One way to foster compassion is to see people for who they are, regardless of why they have come into our lives. Developing compassion for all of the people we encounter should be a goal. Extending it to the victims we deal with is not difficult. They deserve our attention and priority. But, for the “bad guys,” extending our compassion often can prove challenging. These people usually do not engender our warmest thoughts. It is here, however, that we can try to change our thoughts and actions. First of all, it is the decent thing to do; after all, we are the guardians in any given situation. Treating defendants with compassion helps reveal the decency within us. People end up in unfortunate situations for many reasons. Admittedly, most of them of their own doing but, sometimes, just because of problematic lifestyles. That does not excuse them of their actions; we all have to be accountable for our choices. My point here is simply that some people have made ill-fated choices based on the hand they were dealt. Anyone can find themselves in a difficult spot at some point in their lives. We all know people like this, and some of us have those people in our own families. Treating such people with dignity and compassion speaks more about us than them.

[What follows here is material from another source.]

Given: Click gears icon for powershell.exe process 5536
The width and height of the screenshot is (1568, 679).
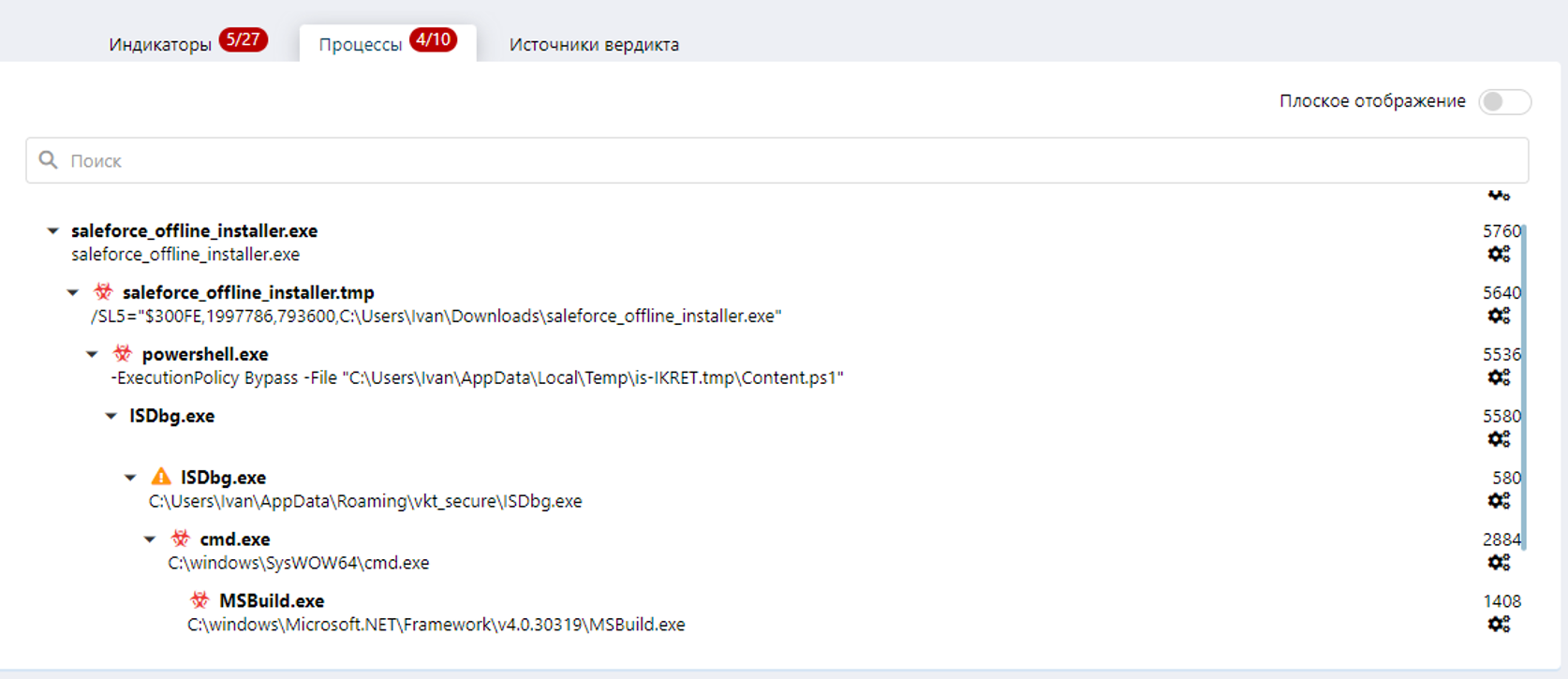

Next, and most important, we must be compassionate toward ourselves. We must change the culture of law enforcement that ignores the emotional scars the job can leave on our souls. We must address these situations, accept the horror of them, and talk about how they can affect us. We are not too tough to be moved by the death of a child or the collapse of someone’s life. The purpose of this self-compassion and facing the terrible things we see is not to make us touchy-feely cops or to get in touch with our nurturing sides but, rather, to help us address the negative feelings that come with the experiences we have. Once we deal with these feeling head-on, we can put them into perspective, which will take away their power over us. It is only then that we can move on without damage.
Our career provides us with an unprecedented glimpse into the world of human interaction. It is a double-edged sword, though. On the one hand, we have a “backstage pass to life”; we see things and go places that most people only hear or read about. On the other, we sometimes have to conduct our business in the depths of people’s cruelty to each other. It is an honor to be in law enforcement and a great trust the people of our society have given us. We must not allow the rigors of the work and the fact that we are placed into some extremely difficult situations to deprive us of the joy this life has to offer. By making these changes in our police culture, perhaps we can save some of our 300 brothers and sisters who die by their own hand each year.
After 24 years on the job, I have made my peace with the evils people do to each other. The idealistic beliefs of my youth have matured over time.
I have come to accept the fact that I cannot save the whole world, but what I can do is make small differences in the lives of the people I encounter. In this way, I help them and take care of myself. We all need to take care of the person inside. All of the officers who have killed themselves call out to us. We must listen and learn from them. We must start a dialogue that is long overdue.